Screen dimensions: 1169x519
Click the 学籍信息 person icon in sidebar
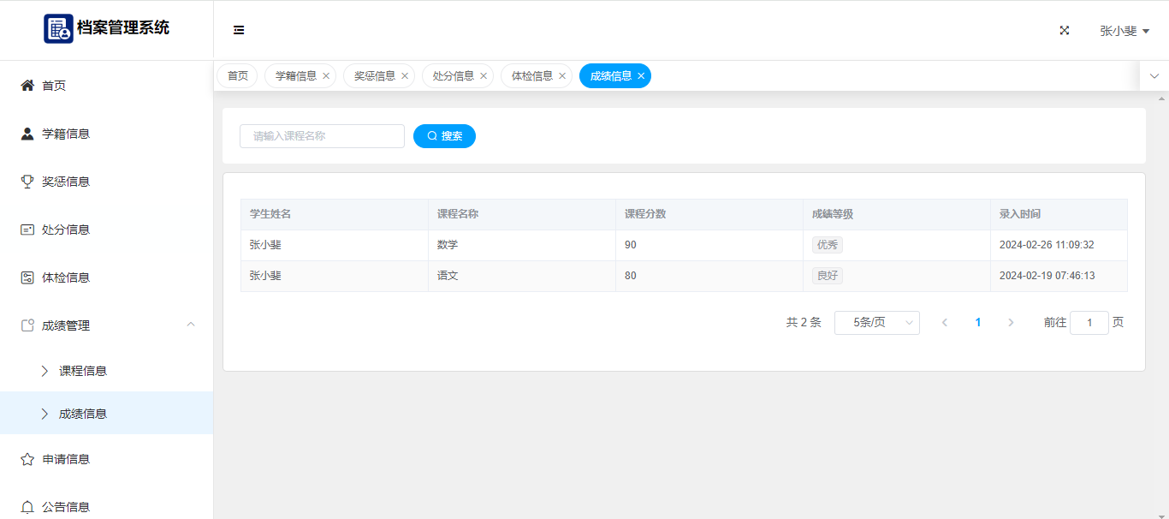pos(27,134)
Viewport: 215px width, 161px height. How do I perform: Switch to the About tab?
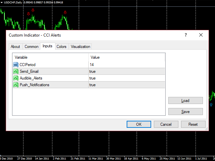[15, 47]
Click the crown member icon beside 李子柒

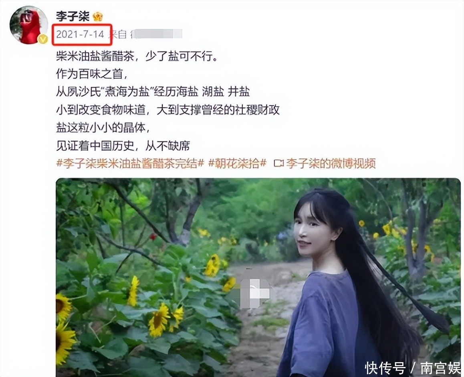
────────
**EXERCISE DIRECTIONS**: Leaving out all pictures, print exactly the lines above from the one containing "Click the 学籍信息 person icon in sidebar" through the last line of the entries.

**OUTPUT FOR THIS TASK**:
Click the 学籍信息 person icon in sidebar
pos(27,134)
Viewport: 215px width, 161px height. How do I perform: Switch to the About tab?
[15, 47]
Click the crown member icon beside 李子柒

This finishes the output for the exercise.